An important part of this would be the right of permit holders to retake the test when they think they will qualify with a higher score. In that way, further training would pay off with increased recognition of their skill levels.
But favorable to the rights mentality, there would be no specified score officially declared to be “passing”. No government endorsement would be implied by your score. The permit would serve only as a certification that at the time of application you did not appear in the state’s and Fed’s database of prohibited permit. But your score would be evidence of your initial degree of competence.
States would publish aggregate data of scores “on the curve” (by percentile). For example, it might be known that 25% of permit holders scored above 80 (of 100 maximum); 50% scored between 40 – 79; 5% scored below 45 and chose to retain their permits; while 20% scored below 45 and elected not to accept (at that time) the permit to which they were Constitutionally entitled.

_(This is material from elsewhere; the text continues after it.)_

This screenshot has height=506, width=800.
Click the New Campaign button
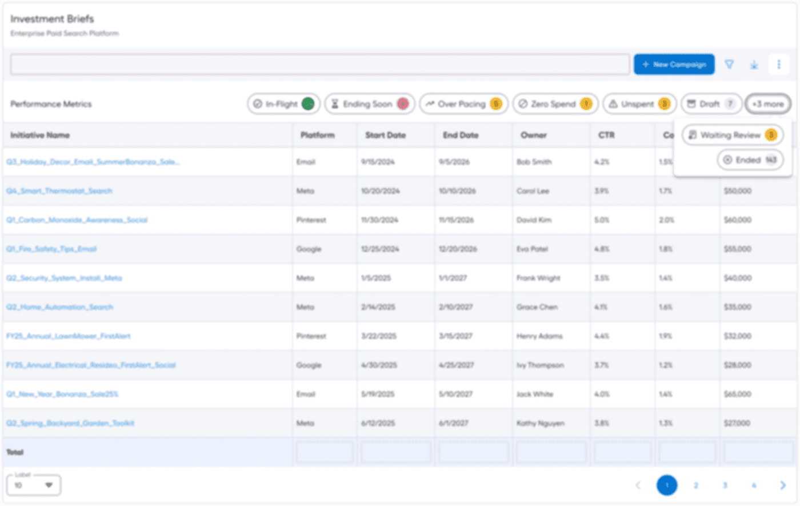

Could some such approach promote responsible gun carry? Shouldn’t we discuss ideas such as this, despite (or because of) their contradicting both sides’ taboos?
How is this approach different from that taken by the dozen states that require no permit whatsoever? How is it different from the 26 states that have no live-fire qualification prerequisite to being issued a permit? How would it affect applicants with some physical impairment such as blindness? Would these individuals seek applicable training in tactics (such as shooting only when in physical contact with an assailant) appropriate to their handicap?
This policy is highly unlikely to be implemented by any state. But it is an illustration of the sort of idea that could be discussed in polite company—if there exists any such thing in the firearms debate. It might lead to other proposals that could further break the stalemate.
Suppose that a no permit-required state (known as “Constitutional Carry”) implemented such a proposal. Since no permit is required in such a jurisdiction, such a test would impose no impediment on anyone’s rights. More cautious may-issue or even some shall-issue states might decide to grant reciprocity only to permit-bearers with a score above a certain mark– but that would not prevent permit bearers from carrying in their own states.
The firearm argument is frozen right now. We the People cannot engage effectively under the fog of taboo. Second Amendment advocates will not undertake a democratic search for meaning of the “Right to bear arms”. Without other movement, we are simply waiting, until five Supreme Court justices tell us what, if anything, that right means.
—‘MarkPA’ is trained in economics, a life-long gun owner, NRA Instructor and Massad Ayoob graduate. He is inspired by our inalienable rights to “life, liberty and the pursuit of happiness” and holds that having the means to defend oneself and one’s community is vital to securing them.